**WHAT IS EXPECTED**
The required output is the exact run of lines from the one that contains "Task: Click the Відповісти reply button" to the end of the data, with every picture left out.

__________

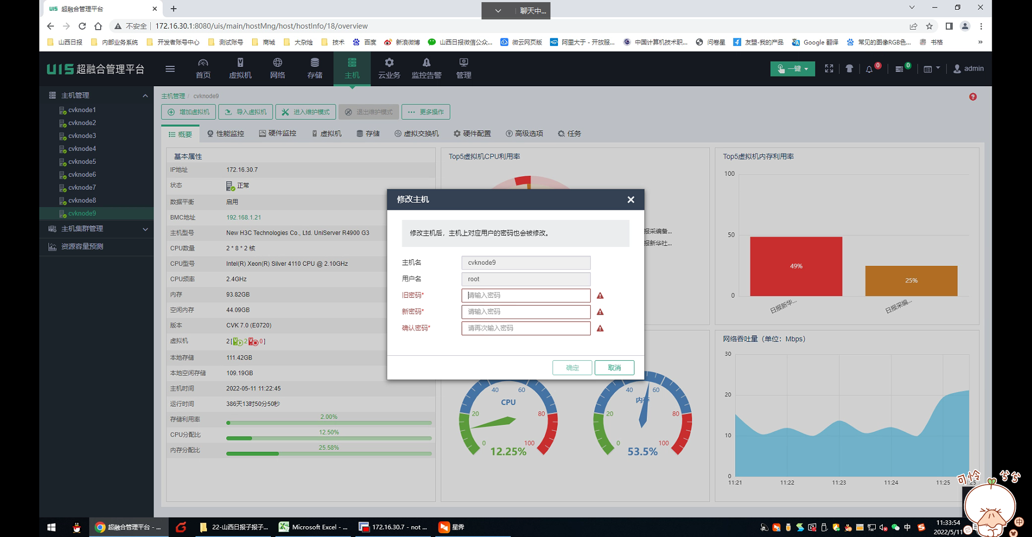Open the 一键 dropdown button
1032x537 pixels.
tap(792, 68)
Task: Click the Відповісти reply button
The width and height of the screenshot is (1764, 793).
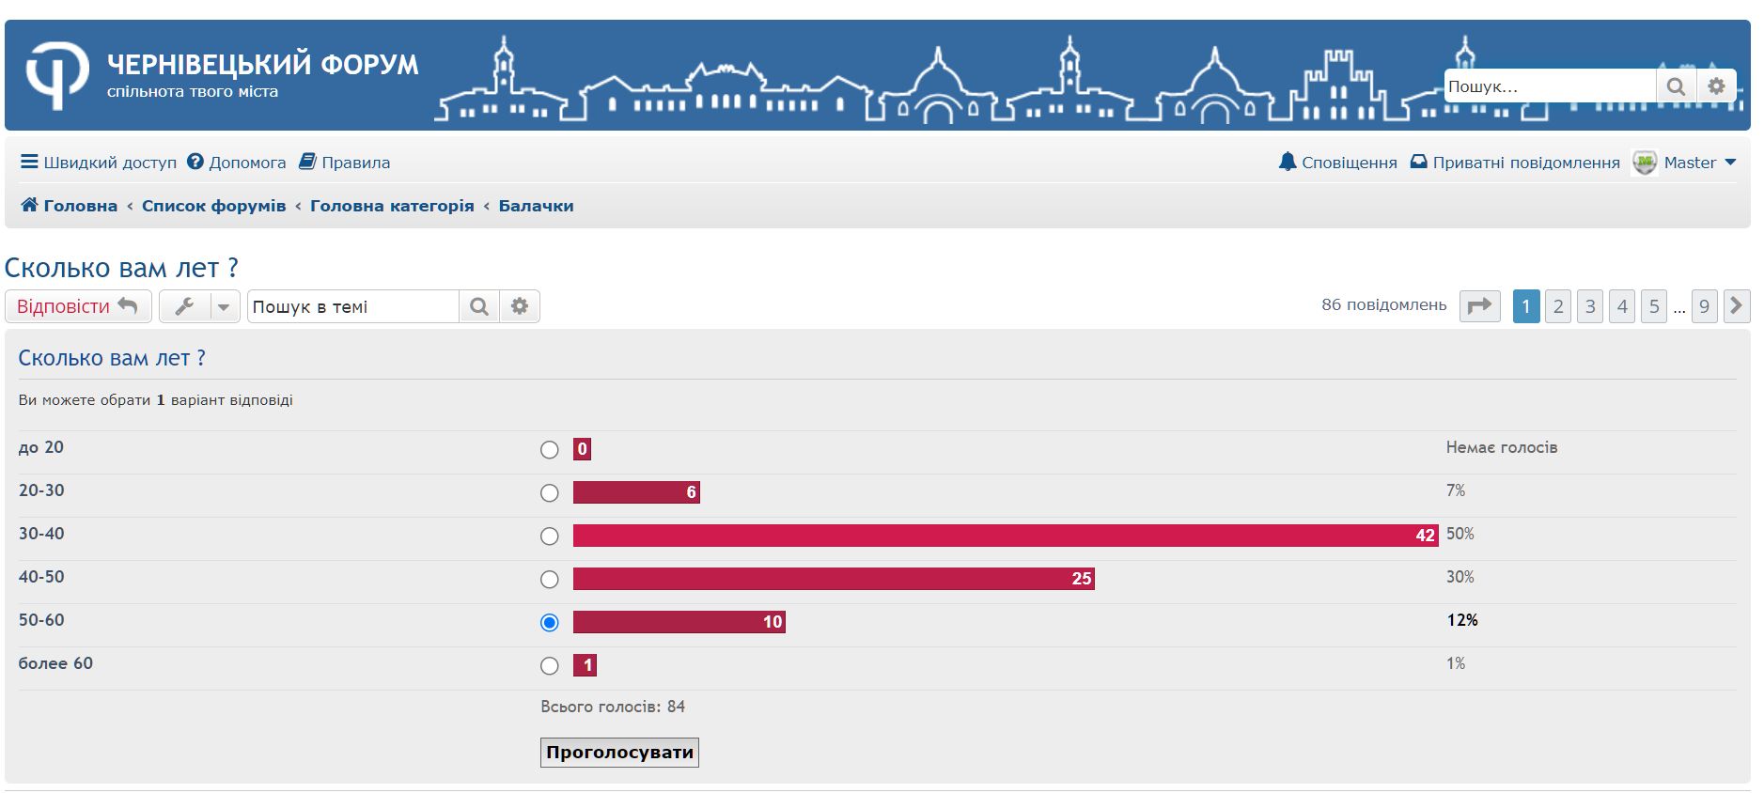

__________

**TASK RESULT**
Task: Click the Відповісти reply button
The width and height of the screenshot is (1764, 793).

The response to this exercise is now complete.